Of course, we recognize that helping children form healthy family connections is a necessary cornerstone for assuring stability and permanency during childhood and forging mutually rewarding relationships across the lifespan. Before trauma, loss and/or a history of maltreatment can be healed, a child must begin to attune to their primary caregivers, and see them as "strong enough to protect me from the things that scare me." Parenting in this way is quite different than one might think. It is "counter-intuitive" to the usual parenting impulses, and must be reworked by the caregivers to help the child "attune" to the "reliability" of the caregiver. Again, the "reliability" is defined in a new way, and not what one might have assumed in the past. When the parenting mode is adjusted and secured, it begins the possibility that the child can do the deep work necessary. Caregivers become the emotionally safe base and provide the foundation for effective trauma and loss treatment.
I believe that attunement and attachment can develop through fostering a unique partnership with the parent(s), who act as “therapeutic parents” during treatment. Parents are guided as they participate with their child in a number of state of the art treatment interventions. I use the Randolph movement assessment and various movement interventions to lessen the impact of developmental lags related to immaturities in the brain; therapeutic parenting; nurturing holding; developmental interventions; and narrative therapy, in preparation for trauma intervention with EMDR. Parents and involved extended family members are intricately involved as partners in all stages of treatment so that the child’s attachment is woven into the fabric of the family. I call this “Finding the Family Heart.” My role is to be mentor and “coach” for the parents in this effort. Together, we strive to redirect attachment toward the parents and family grouping.

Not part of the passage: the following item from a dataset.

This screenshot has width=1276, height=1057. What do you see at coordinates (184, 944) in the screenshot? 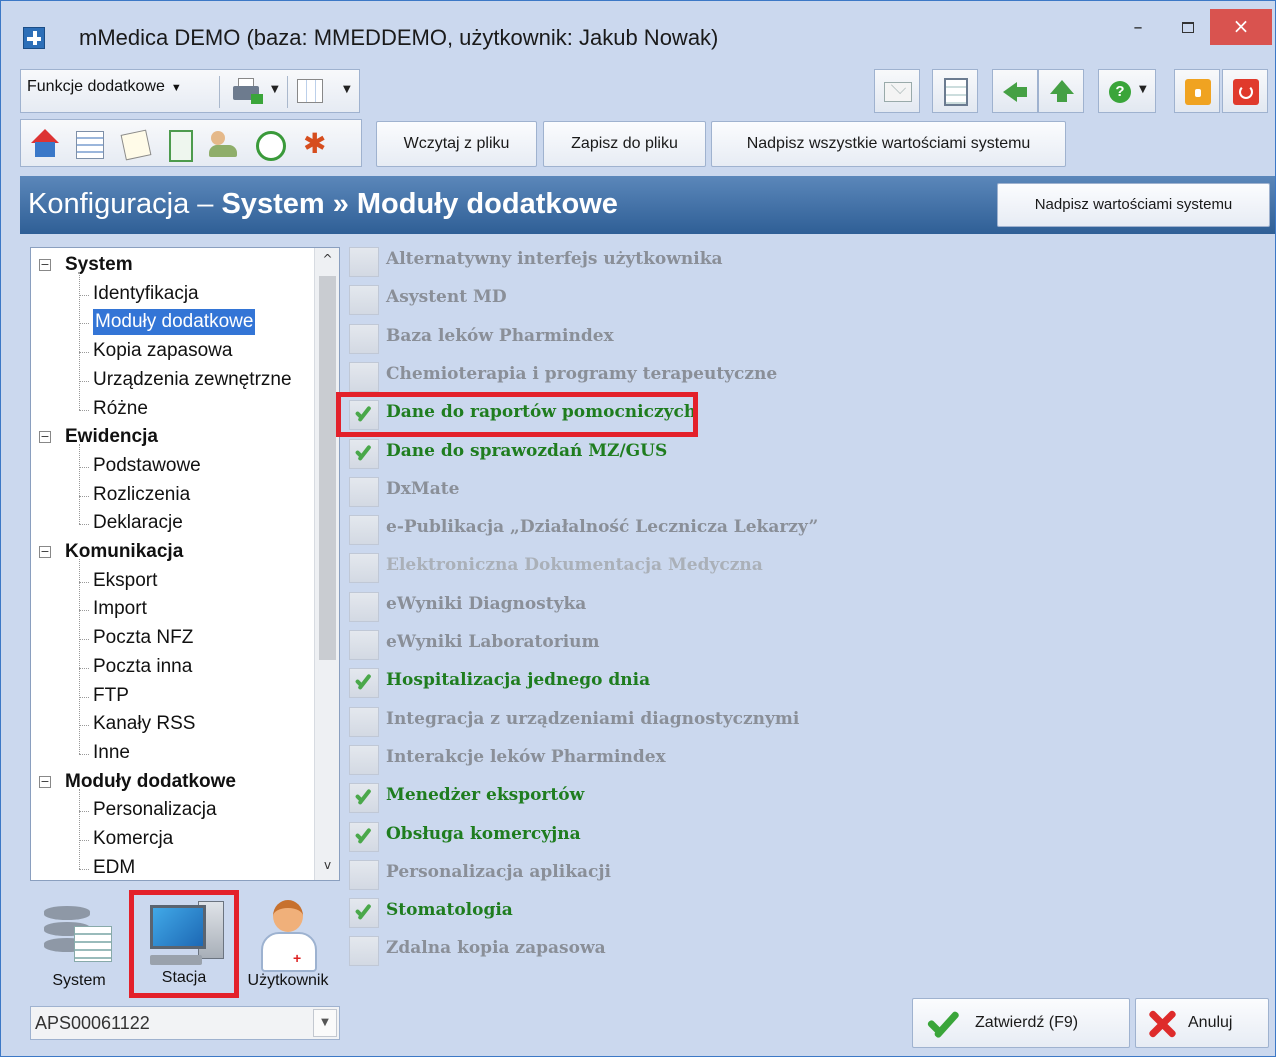
I see `scope-station-button: Stacja` at bounding box center [184, 944].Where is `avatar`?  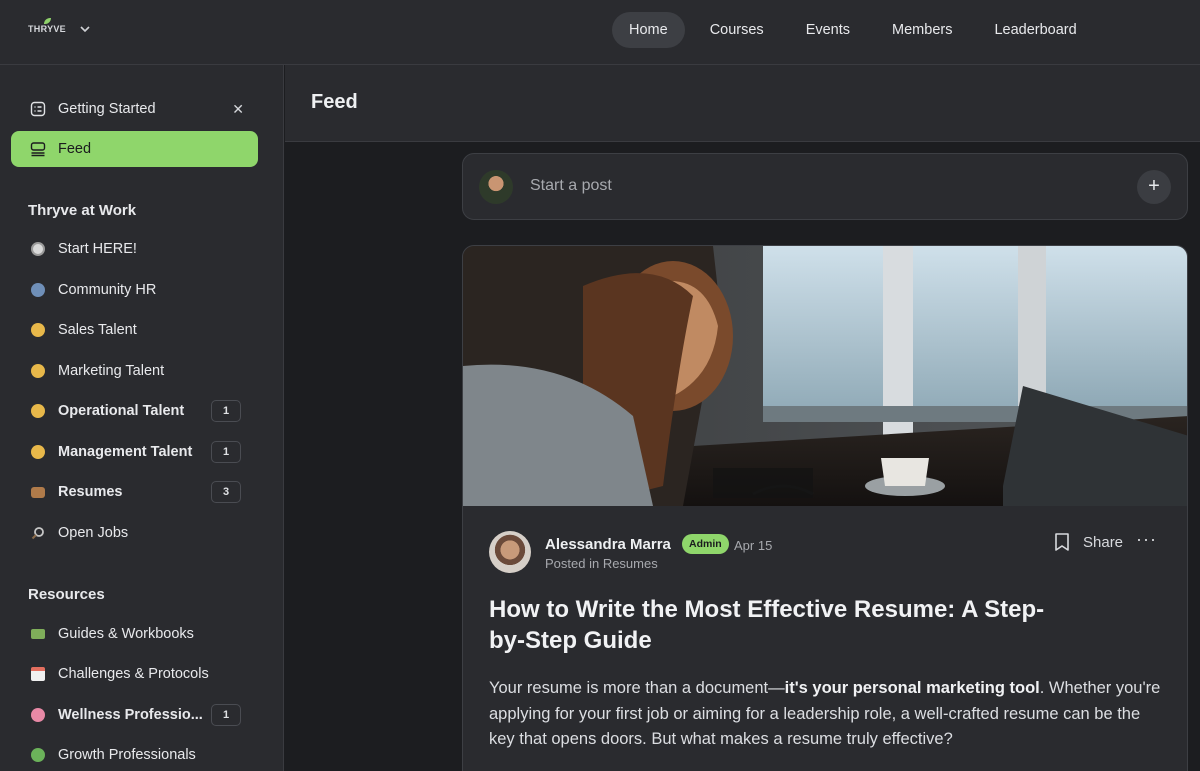
avatar is located at coordinates (496, 187).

I provide training and refer families to support groups and a therapeutic respite network that I have helped to develop in concert with a local non-profit. All of these elements are integral parts of my treatment philosophy. It is expected and predicted that families who are dealing with these special needs children may return periodically as they experience family or developmental crises or transitions. My goal is to be a periodic consultant for families I work with once the patterns of attachment are laid down for the child and trauma and losses have been addressed in treatment. Through the network and support groups, I encourage parents who are veterans of the process to develop as mentors to families who are just beginning their work. This mutual support is proving to be an essential element for families at all stages of their journey.
The Florida Institute for Family Attachment is my specialized attachment practice. I have combined extensive experience as a trauma specialist with this work with children and families to provide humanistic attachment approach that employs advanced techniques with clients with moderate to severe symptoms.

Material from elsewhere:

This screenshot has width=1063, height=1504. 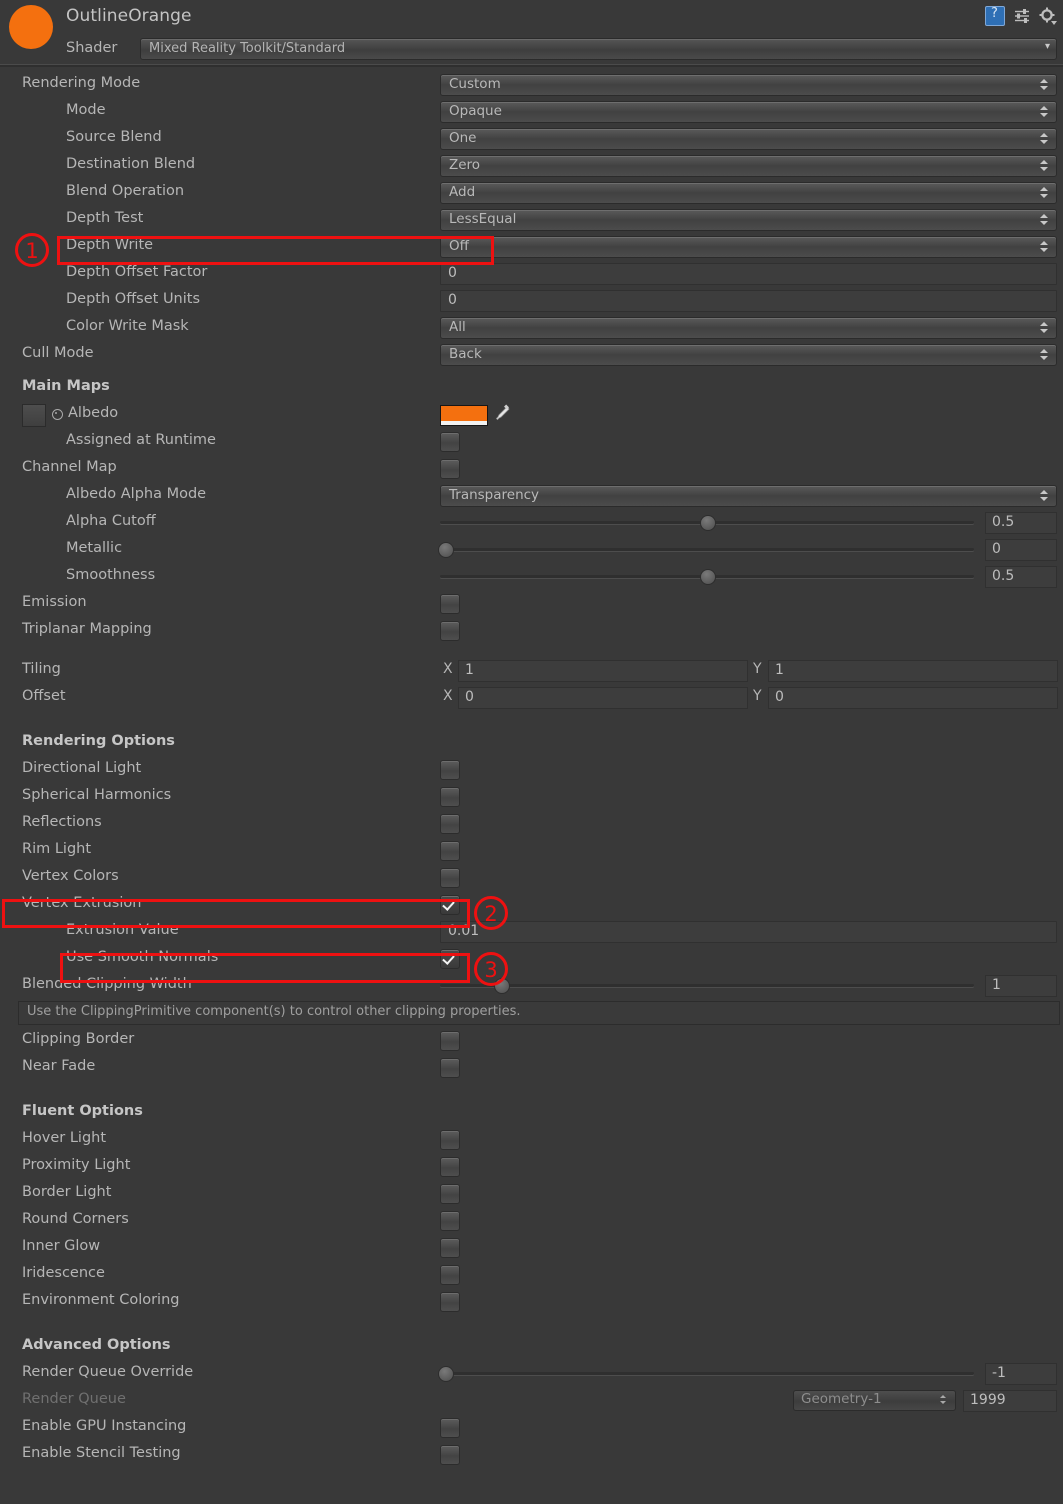 What do you see at coordinates (450, 1194) in the screenshot?
I see `checkbox-border-light` at bounding box center [450, 1194].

Some families who have been matched with children with identifiable attachment problems are referred for an adoption home study and assessments for the purpose of receiving the entire continuum of services and supports. This continuum of services seems to predict greater success for parents dealing with these difficult children.
I provide regular training for the community and throughout Florida on issues related to attachment and trauma, and accept interns on a very selective basis. More recently, I have been involved in coordinating regular training for new adoptive parents working with local child welfare agencies.